GSFF speaks to actor, writer and director Martina Juncadella about her film I Don’t See Myself Being Old. Having previously won ‘Best Short Film’ at the 2017 Buenos Aires International Festival of Independent Cinema for her short Fiora, Juncadella’s newest film follows Jaki, a poet in her mid-twenties who lives with her parents and sells Knishes. This coming-of-age comedic drama uses a blend of fantasy and realism to capture the anxieties of being an artist at a precarious point in your life.
Before directing, you previously found success as an actress. What made you decide to step behind the camera? Did you ever consider playing Jaki yourself?

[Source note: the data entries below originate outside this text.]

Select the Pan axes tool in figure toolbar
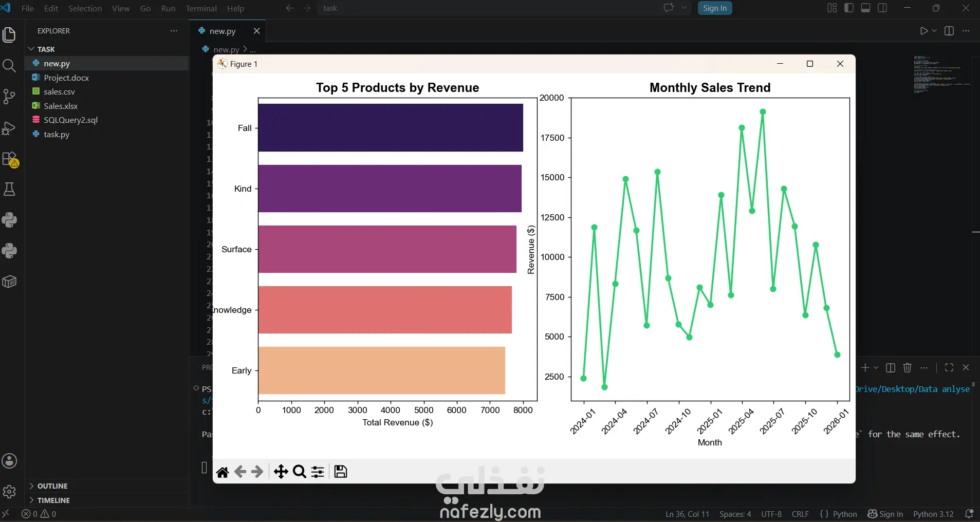This screenshot has width=980, height=522. pos(281,472)
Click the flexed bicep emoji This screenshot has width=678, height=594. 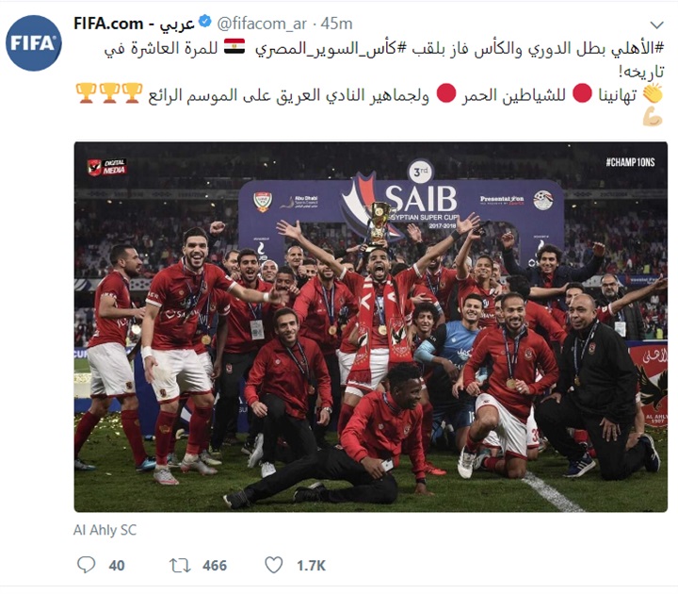click(653, 117)
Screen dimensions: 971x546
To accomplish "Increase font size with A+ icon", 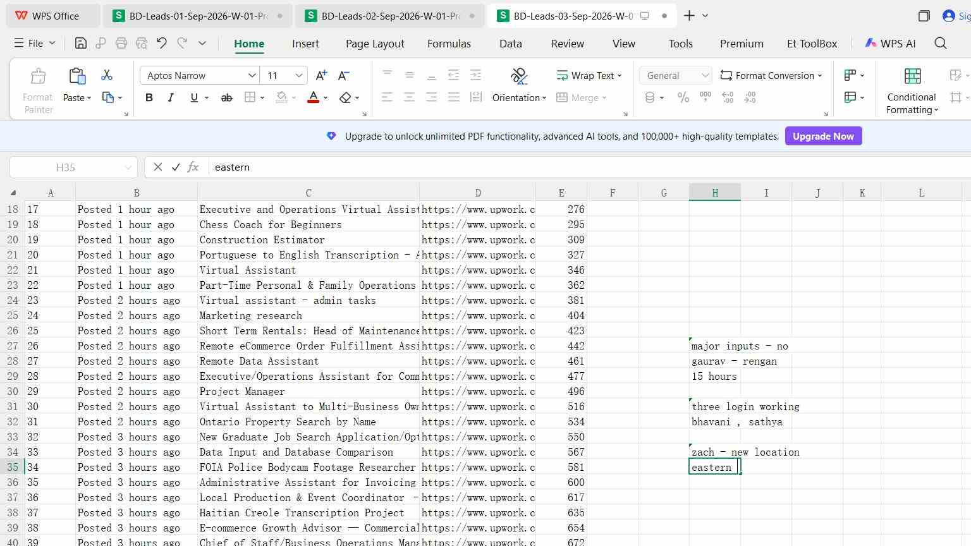I will pos(321,75).
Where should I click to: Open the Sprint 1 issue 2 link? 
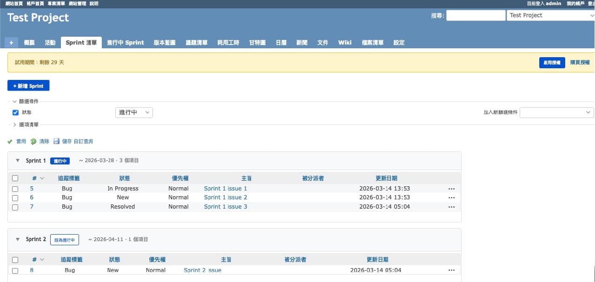click(225, 197)
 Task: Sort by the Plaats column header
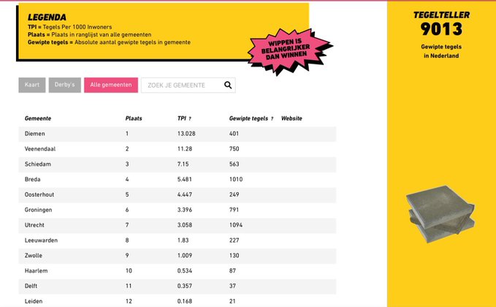[x=134, y=118]
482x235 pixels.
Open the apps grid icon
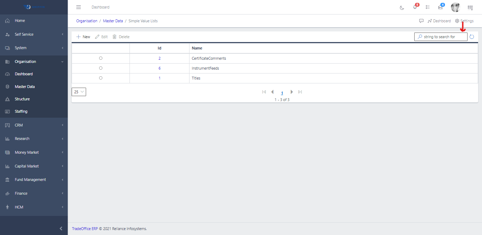470,7
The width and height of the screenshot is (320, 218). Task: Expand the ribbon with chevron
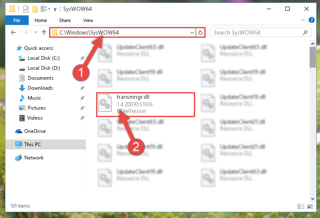(303, 20)
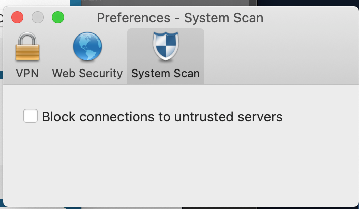The height and width of the screenshot is (209, 359).
Task: Click the VPN padlock icon
Action: coord(27,48)
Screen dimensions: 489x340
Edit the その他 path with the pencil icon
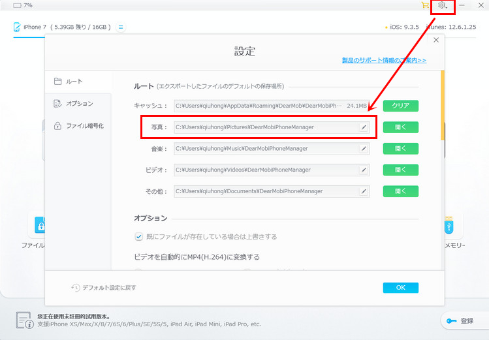[x=364, y=191]
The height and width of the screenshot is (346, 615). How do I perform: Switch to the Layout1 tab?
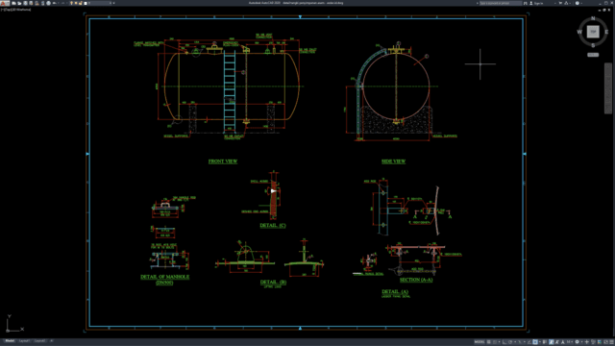click(24, 341)
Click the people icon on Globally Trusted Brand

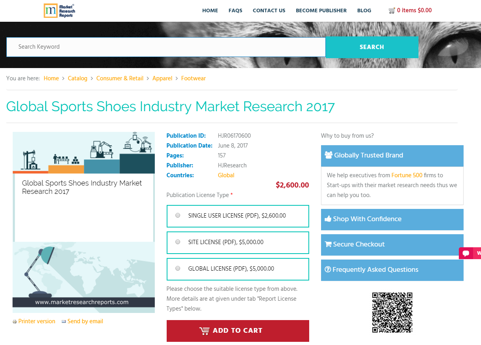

What made me start writing and shooting my own films is that I wanted to create something using my own skills, so I think that’s why I chose cinema. I’m an actress, but I think that we are all actors. I prefer to shoot with non-professional actors because they are more natural. So I really think Jaki was the only one that could play that role, a fiction of herself.
The film seems to occupy an interesting space between fantasy and realism. What was it about this approach that attracted you?
I think this question goes exactly to the main path I wanted to approach in this film. And that particular space is built up in literature, especially in poetry. That’s what I’m looking for when I write, that moment where you are familiar with something, but all of a sudden it all mixes into a new perception of time and space. Also, that mix between fantasy and realism is easier to achieve when you work with non-professional actors.
A lot of the film revolves around how Jaki wants to represent herself in her art. How autobiographical would you say this element of the film is?
It’s totally autobiographical: her story reflects mine too. I feel very close to Jaki´s universe. I think that writing is an activity where you are searching for yourself all the time. That is the main impulse that takes you to create something.
Throughout the film, Jaki makes numerous references to her anxieties around getting older. Do you think coming-of-age stories in Latin America differ at all from those in The States and in Europe. If so, in what way?
Maybe the ways of portraying that specific moment are very different. I think we are used to seeing portraits of teenagers but not of the 25-year-olds, which I think is also a very decisive moment of your life.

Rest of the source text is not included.